→ **What is asked**: Rewrite the records as a numbered list, with no blank lines. Leave the pictures out.

→ **Collected data**:
——————————

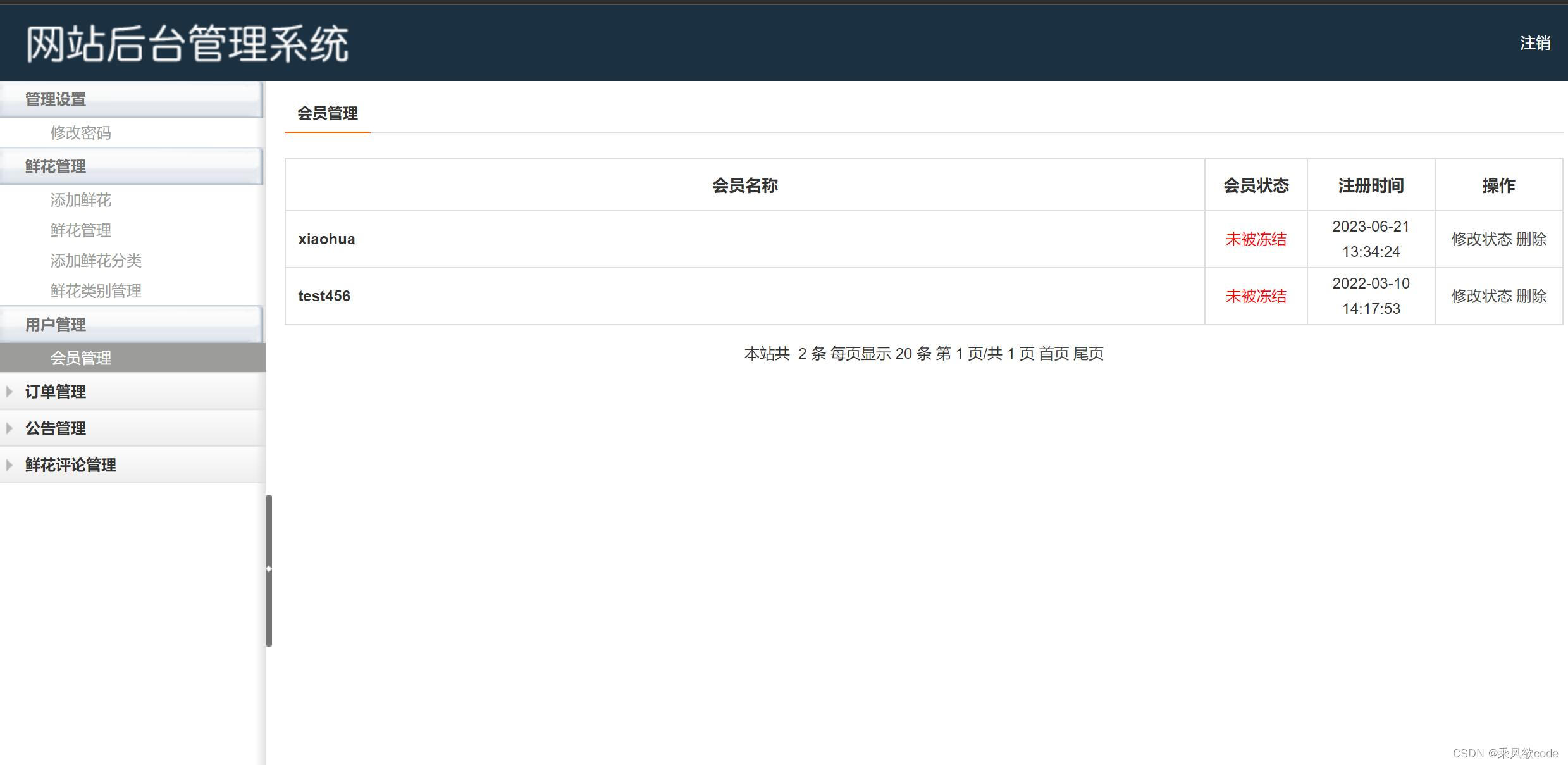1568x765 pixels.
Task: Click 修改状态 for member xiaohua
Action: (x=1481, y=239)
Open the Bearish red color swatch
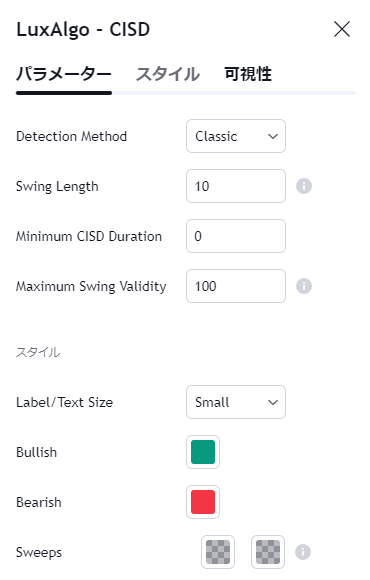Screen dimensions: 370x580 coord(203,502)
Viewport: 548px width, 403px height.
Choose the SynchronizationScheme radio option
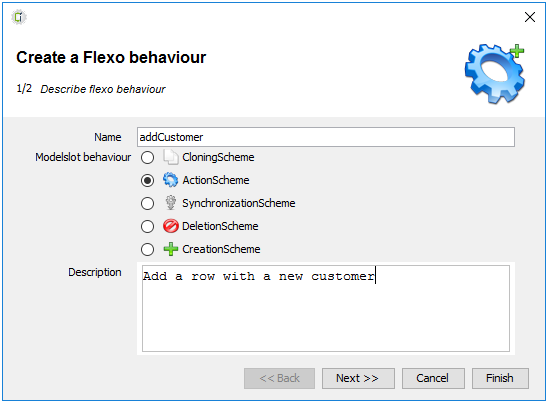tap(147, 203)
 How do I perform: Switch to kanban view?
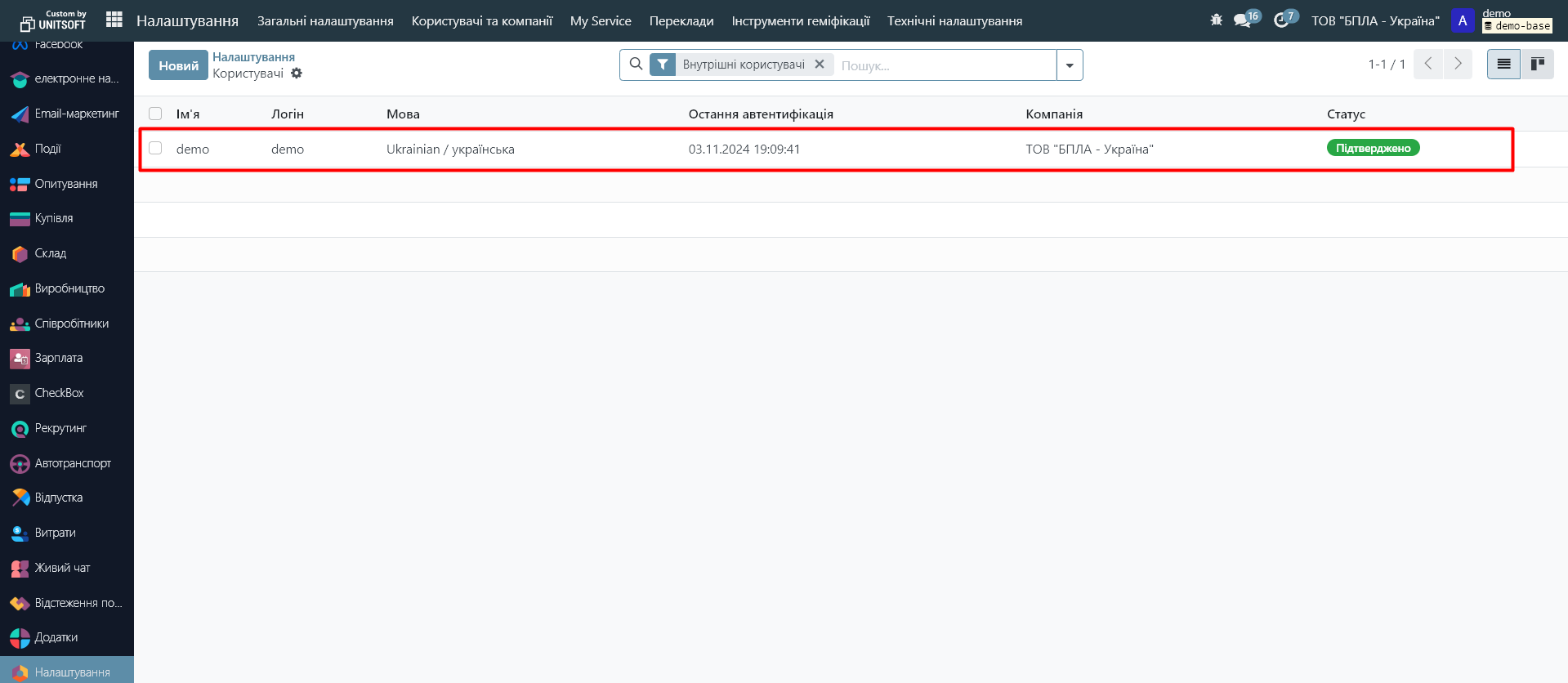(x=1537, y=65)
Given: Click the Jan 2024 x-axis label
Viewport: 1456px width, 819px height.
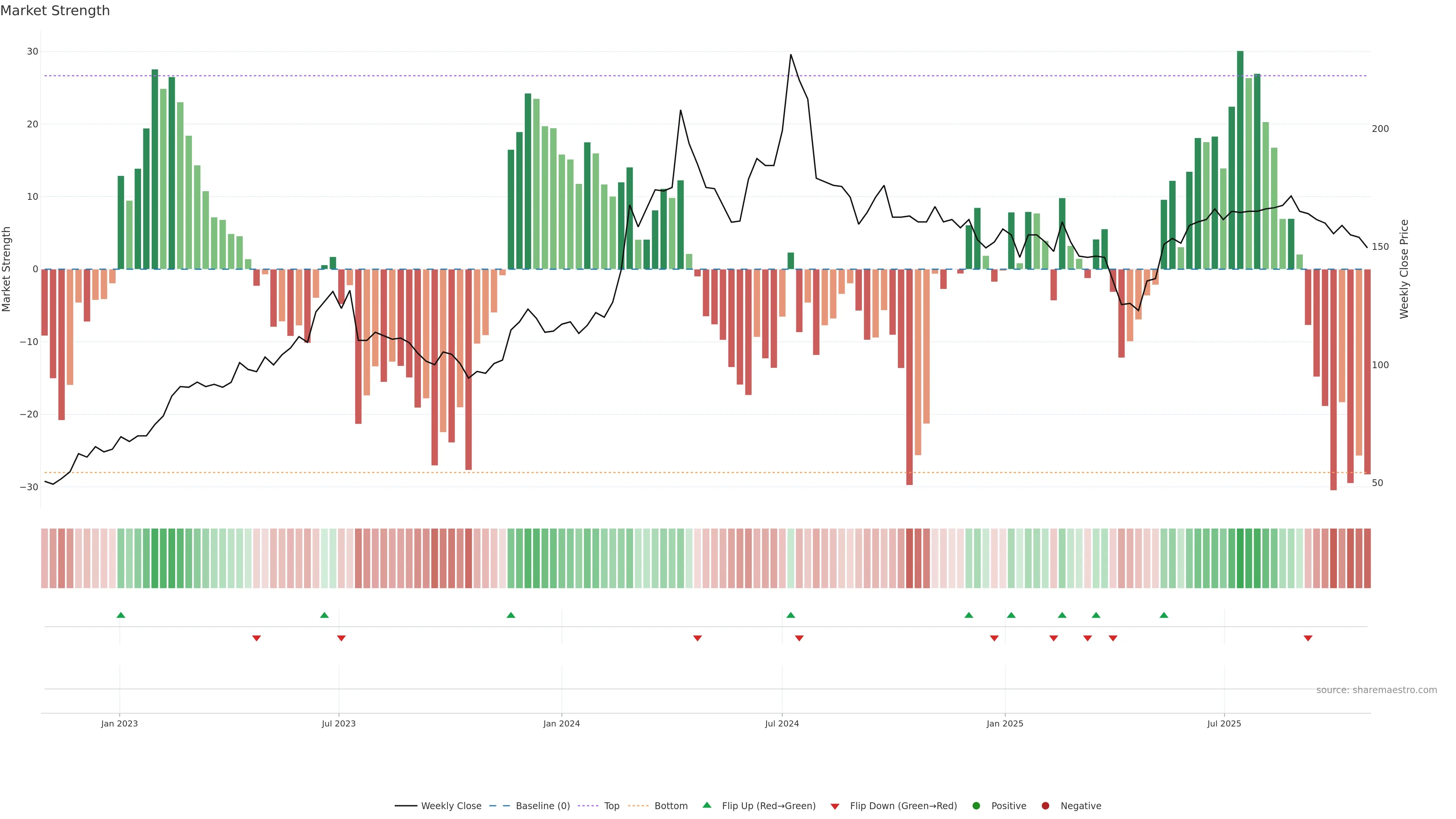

——————————

→ **Complete response**:
1. 1568x765 pixels.
2. Task: Click 修改状态 for member xiaohua
3. Action: (x=1481, y=239)
4. Open the Bearish red color swatch
5. Screen dimensions: 370x580 coord(203,502)
6. Viewport: 548px width, 403px height.
7. Choose the SynchronizationScheme radio option
8. tap(147, 203)
9.  How do I perform: Switch to kanban view?
10. (x=1537, y=65)
11. Given: Click the Jan 2024 x-axis label
12. Viewport: 1456px width, 819px height.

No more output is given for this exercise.